▶ Passage shown
..............................

Skip to content

Latest commit

 

History

History
278 lines (230 loc) · 9.35 KB

build.md

File metadata and controls

278 lines (230 loc) · 9.35 KB

Build

This document is a step-by-step instruction for building faiss from the source. We assume:

  • x86 architecture
  • CPU
  • Ubuntu 22.04
  • miniconda for python environment
  • Intel MKL (we can install it simply by apt for Ubuntu 20.04 or higher)
  • AVX2

We will install faiss and conda on $HOME, i.e.,

/home/ubuntu
├── faiss
└── miniconda

You can always change the structure.

We tested the build process on an AWS EC2 c5.12xlarge instance.

Official documents:

tl;dr

Prerequisite

g++ and swig

sudo apt install -y build-essential swig

BLAS: Intel MKL

Installing Intel MKL has been extremely hard. Fortunately, for Ubuntu 20.04 or higher, we can install it simply by apt install.

sudo apt install -y intel-mkl

You may be asked about the license. Please carefully understand the terms of the license and choose yes to the question of "Use libmkl_rt.so as the default alternative to BLAS/LAPACK? ".

Note that the official wiki introduces the way to use MKL inside the anaconda. I've tried it dozens of times, and it doesn't work... If anyone can make it work, please send me an issue/PR.

If you cannot install intel-mkl, you can use open-blas by sudo apt install -y libopenblas-dev

cmake

Currently, cmake from apt is old (3.16 for Ubuntu 20.04, and 3.22 for Ubuntu 22.04). For faiss 1.7+, we need cmake 3.23+. There are three options to install new cmake.

  • Build from source
  • Install by snap. This is the easiest.
    sudo snap install cmake --classic
    Note that WSL recently supported snap. See this.
  • If you've installed conda, you can install cmake by conda.
    conda install -c anaconda cmake 
  • Use APT repository. Seems easy. Not tested by myself though.

miniconda

We will use miniconda for python. See this for the instruction of the silent installation.

cd $HOME
wget https://repo.anaconda.com/miniconda/Miniconda3-latest-Linux-x86_64.sh -O $HOME/miniconda.sh
bash $HOME/miniconda.sh -b -p $HOME/miniconda

Then activate the miniconda

export PATH="$HOME/miniconda/bin:$PATH"

..............................

▶ Supplied records
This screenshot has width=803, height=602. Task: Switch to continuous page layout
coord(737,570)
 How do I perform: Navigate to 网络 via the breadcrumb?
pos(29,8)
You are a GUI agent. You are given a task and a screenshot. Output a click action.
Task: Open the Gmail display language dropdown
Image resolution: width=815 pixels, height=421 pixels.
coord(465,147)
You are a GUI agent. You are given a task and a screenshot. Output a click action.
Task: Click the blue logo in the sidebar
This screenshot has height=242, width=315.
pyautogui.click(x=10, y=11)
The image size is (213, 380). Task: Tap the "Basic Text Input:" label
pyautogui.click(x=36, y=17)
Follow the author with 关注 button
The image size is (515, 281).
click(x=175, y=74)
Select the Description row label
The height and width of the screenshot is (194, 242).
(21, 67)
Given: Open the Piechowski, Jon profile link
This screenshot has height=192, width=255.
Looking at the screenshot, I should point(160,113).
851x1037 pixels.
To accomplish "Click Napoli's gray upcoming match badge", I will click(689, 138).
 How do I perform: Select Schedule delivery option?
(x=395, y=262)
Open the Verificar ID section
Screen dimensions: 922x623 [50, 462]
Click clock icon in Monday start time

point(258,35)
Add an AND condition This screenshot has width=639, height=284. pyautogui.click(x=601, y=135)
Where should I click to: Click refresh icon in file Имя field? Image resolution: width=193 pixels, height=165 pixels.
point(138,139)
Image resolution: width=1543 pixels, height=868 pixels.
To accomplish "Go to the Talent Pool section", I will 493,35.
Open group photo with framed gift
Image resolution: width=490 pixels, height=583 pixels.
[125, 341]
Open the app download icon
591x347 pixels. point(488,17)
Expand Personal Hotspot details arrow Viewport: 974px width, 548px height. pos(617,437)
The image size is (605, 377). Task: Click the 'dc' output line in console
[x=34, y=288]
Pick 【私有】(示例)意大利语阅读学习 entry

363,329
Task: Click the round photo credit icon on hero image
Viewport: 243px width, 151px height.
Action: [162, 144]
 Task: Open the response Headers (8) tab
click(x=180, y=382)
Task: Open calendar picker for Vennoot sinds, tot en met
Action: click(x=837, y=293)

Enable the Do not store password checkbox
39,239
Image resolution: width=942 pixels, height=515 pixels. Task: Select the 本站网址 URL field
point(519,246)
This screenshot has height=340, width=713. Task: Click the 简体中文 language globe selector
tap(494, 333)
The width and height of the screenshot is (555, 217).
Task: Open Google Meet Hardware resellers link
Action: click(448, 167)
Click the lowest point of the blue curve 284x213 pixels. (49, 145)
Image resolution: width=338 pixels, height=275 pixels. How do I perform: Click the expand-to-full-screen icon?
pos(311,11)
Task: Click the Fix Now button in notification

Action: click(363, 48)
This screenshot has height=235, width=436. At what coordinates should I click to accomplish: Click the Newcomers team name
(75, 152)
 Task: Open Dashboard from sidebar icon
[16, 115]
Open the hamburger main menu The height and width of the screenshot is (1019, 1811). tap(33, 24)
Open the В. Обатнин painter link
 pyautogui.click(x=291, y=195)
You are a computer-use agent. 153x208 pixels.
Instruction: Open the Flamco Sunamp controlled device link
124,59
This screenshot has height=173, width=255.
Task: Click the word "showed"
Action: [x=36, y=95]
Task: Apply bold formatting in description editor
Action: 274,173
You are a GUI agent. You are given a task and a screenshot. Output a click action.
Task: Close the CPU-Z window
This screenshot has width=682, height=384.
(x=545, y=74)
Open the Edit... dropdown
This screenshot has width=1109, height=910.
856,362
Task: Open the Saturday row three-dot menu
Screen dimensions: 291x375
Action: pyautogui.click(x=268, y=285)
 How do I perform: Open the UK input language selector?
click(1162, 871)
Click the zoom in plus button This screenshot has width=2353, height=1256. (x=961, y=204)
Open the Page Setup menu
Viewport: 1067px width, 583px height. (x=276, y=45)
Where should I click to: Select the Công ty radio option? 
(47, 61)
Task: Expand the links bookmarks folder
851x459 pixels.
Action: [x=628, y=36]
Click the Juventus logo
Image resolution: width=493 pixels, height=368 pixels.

..............................

▶ Aim
Using the faiss build guide, say whether each statement agrees with it: (a) cmake installed from apt is recent enough for faiss 1.7+; (b) installing cmake by snap is called the easiest option; (c) the build process was tested on an AWS EC2 c5.12xlarge instance. Answer yes or no for each and quote the deciding words.

▶ The result
(a) No: "Currently, cmake from apt is old (3.16 for Ubuntu 20.04, and 3.22 for Ubuntu 22.04). For faiss 1.7+, we need cmake 3.23+."
(b) Yes: "Install by snap. This is the easiest."
(c) Yes: "We tested the build process on an AWS EC2 c5.12xlarge instance."